■ Task prompt: Among the lines below, a stretch begins at the one with "ΠΑΝΑΘΗΝΑΪΚΟΣ (53, 47)" and ends at the one with "Γιατί δόθηκε το". Repeat that stretch exactly, ends included.

Dataset entries
════════

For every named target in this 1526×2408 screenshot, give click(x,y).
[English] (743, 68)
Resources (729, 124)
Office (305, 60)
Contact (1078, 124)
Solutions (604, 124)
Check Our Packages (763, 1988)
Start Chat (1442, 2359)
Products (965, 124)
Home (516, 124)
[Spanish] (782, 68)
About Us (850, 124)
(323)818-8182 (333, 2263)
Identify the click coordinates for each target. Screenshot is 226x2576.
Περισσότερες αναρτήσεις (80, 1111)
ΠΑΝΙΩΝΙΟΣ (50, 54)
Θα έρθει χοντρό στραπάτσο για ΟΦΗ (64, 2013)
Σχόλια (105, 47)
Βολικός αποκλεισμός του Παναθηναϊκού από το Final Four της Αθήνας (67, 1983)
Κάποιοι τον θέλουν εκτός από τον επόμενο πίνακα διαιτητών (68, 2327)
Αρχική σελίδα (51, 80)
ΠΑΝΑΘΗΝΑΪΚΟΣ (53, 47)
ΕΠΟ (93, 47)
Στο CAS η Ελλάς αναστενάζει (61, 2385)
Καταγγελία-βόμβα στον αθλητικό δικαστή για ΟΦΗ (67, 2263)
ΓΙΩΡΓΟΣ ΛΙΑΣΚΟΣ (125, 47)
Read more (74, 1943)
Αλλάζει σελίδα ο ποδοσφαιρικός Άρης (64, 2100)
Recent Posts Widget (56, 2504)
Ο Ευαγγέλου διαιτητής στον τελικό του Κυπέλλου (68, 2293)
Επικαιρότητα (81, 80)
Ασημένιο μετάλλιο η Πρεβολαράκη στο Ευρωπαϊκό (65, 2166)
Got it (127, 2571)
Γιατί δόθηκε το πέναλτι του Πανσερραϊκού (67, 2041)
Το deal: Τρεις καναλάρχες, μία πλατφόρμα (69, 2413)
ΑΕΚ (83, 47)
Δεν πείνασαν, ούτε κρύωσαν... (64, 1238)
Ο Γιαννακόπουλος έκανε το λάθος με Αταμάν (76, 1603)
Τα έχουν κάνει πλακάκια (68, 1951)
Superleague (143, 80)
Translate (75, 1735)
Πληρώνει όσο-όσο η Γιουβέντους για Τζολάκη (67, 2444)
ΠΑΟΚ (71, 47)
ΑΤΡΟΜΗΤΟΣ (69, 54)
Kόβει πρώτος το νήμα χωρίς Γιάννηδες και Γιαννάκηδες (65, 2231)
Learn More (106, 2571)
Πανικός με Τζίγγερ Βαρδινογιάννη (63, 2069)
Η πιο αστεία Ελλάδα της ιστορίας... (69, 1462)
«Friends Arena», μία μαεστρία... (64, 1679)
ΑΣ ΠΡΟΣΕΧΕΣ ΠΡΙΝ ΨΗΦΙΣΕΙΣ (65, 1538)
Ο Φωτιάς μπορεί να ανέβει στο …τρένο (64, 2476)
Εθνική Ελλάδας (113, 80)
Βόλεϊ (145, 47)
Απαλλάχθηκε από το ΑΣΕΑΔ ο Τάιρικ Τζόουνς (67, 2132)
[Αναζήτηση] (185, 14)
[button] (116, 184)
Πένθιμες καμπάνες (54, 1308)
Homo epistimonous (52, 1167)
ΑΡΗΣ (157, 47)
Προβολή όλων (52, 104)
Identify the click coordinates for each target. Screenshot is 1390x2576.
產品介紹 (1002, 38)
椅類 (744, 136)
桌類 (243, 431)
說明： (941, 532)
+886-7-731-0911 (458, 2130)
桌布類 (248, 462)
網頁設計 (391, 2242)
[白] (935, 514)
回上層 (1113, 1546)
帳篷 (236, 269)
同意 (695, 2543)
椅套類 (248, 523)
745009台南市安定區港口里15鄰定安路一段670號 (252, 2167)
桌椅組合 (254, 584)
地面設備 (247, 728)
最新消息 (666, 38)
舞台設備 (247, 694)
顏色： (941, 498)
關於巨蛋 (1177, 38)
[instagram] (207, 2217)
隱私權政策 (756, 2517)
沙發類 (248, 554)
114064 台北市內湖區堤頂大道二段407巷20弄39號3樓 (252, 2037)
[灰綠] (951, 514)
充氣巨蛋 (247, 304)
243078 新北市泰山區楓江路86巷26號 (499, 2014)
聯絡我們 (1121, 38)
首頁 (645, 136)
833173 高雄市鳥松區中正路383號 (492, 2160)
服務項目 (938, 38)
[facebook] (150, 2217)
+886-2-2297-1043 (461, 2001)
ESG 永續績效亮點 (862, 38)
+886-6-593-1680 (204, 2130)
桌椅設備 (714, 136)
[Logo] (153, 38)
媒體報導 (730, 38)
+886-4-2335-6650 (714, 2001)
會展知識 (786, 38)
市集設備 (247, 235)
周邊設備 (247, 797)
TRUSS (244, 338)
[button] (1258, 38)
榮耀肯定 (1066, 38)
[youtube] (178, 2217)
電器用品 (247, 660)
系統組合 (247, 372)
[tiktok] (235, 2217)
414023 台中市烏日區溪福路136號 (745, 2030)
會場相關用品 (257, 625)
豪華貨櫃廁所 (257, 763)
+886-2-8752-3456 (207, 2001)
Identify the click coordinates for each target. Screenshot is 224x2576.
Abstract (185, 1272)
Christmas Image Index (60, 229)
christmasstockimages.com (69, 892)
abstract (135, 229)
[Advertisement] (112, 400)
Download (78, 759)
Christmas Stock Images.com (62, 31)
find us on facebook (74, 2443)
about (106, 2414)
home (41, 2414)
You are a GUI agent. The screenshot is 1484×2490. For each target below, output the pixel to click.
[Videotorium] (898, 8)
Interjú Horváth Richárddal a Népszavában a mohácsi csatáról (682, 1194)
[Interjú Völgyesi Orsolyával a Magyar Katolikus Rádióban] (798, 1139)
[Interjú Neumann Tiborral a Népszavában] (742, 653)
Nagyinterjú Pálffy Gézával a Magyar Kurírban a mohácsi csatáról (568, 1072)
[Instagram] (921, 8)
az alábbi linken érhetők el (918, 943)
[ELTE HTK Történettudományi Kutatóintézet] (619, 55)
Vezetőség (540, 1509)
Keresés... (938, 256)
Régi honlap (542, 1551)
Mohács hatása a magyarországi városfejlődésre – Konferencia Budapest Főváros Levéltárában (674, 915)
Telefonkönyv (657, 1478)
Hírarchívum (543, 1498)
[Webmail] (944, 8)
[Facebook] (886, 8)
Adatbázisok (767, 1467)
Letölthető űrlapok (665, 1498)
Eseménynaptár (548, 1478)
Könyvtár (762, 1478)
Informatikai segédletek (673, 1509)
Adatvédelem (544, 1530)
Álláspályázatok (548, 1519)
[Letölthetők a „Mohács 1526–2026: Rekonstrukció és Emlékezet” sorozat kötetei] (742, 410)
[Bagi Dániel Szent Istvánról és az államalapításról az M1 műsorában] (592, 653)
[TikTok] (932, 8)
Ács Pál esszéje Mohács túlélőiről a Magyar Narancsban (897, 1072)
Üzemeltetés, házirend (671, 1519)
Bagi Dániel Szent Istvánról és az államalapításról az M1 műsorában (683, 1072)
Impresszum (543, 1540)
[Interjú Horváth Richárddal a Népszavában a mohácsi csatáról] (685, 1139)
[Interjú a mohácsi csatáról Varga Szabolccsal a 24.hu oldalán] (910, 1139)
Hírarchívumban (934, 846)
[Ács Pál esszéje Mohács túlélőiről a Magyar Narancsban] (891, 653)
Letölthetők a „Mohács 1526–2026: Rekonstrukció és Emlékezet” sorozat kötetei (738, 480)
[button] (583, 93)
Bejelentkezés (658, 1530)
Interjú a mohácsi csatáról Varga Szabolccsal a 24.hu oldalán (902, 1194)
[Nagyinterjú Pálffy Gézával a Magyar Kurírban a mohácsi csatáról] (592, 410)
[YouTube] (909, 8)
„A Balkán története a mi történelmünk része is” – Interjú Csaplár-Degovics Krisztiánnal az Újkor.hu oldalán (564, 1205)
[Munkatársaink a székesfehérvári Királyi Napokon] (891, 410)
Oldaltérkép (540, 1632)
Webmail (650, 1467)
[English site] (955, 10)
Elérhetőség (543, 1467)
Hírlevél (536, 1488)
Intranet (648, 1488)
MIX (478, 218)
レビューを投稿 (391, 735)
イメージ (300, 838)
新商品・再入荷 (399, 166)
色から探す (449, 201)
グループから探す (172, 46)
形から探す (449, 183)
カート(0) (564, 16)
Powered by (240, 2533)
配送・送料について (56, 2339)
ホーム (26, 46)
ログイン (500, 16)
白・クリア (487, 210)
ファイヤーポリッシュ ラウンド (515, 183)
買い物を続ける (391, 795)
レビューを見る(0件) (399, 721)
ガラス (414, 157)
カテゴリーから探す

════════

■ Output of the task:
ΠΑΝΑΘΗΝΑΪΚΟΣ (53, 47)
ΕΠΟ (93, 47)
Στο CAS η Ελλάς αναστενάζει (61, 2385)
Καταγγελία-βόμβα στον αθλητικό δικαστή για ΟΦΗ (67, 2263)
ΓΙΩΡΓΟΣ ΛΙΑΣΚΟΣ (125, 47)
Read more (74, 1943)
Αλλάζει σελίδα ο ποδοσφαιρικός Άρης (64, 2100)
Recent Posts Widget (56, 2504)
Ο Ευαγγέλου διαιτητής στον τελικό του Κυπέλλου (68, 2293)
Επικαιρότητα (81, 80)
Ασημένιο μετάλλιο η Πρεβολαράκη στο Ευρωπαϊκό (65, 2166)
Got it (127, 2571)
Γιατί δόθηκε το πέναλτι του Πανσερραϊκού (67, 2041)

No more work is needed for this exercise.